Jeroen Swart, in an interview with the Cycling Tips website, suggested, however, that other data published by alleged Russian cyber hackers had weakened Team Sky’s image as “squeaky clean, cleaner than the rest.”
A group, identified as APT28 and Fancy Bear by U.S. cyber-security researchers, last week revealed Therapeutic Use Exemptions (TUEs) for Froome and 2012 Tour winner Bradley Wiggins.
Froome’s information was already known.
”It seems Chris has been completely transparent and open about his TUEs and the documents back that,“ said Swart, who worked with Froome after the rider decided to answer critics and undergo physiological tests. ”There was nothing hidden or untowards from Chris’s side.
”I think it was (Sunday Times journalist) David Walsh who wrote that Chris had been offered a TUE for cortisone in 2015 when in the last week of the Tour he was starting to develop a chest infection or an asthma exacerbation, and declined. He rode on without one.

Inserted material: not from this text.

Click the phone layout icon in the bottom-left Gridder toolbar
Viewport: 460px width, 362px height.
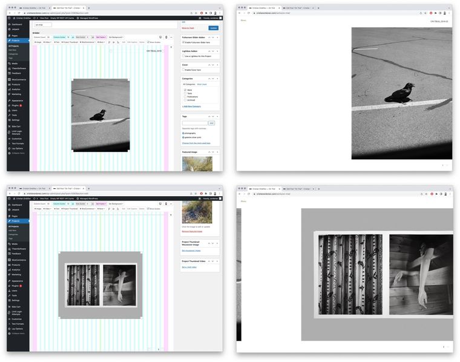coord(166,204)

“Based on that perspective, he actually comes out looking all the better after this. It is really Wiggins and the team who are having a negative light cast on them. From Chris’s side, it is actually quite positive.”
Wiggins, the first British rider to win the Tour and his country’s most decorated Olympian after last month’s Rio Games took his tally to eight medals, is facing questions about his use of allergy injections that emerged in the leak.
While there was no suggestion of wrongdoing, the injections of triamcinolone to treat an asthma problem appeared to undermine Wiggins’ previous claims that he had adhered to cycling’s “no needles” policy.
In his 2012 autobiography, Wiggins wrote: “I’ve never had an injection, apart from vaccinations, and on occasion I’ve been put on a drip”.
A spokesman for Wiggins said the injection referred to in the leaked information was an intramuscular treatment for asthma that had been fully approved by the sport’s governing bodies. He said the rider stood by his comment concerning the use of illegal intravenous needle injections.
Swart said the injections still left questions to be answered, particularly when there were other options such as corticosteroid.
“You could shove bucketloads up your nose and down your throat and inhale it, and you wouldn’t be doing anything that would end up with systemic effects,” he said.
“And you would be avoiding the interpretation that there is a performance-enhancing effect. From that perspective it doesn’t look good.”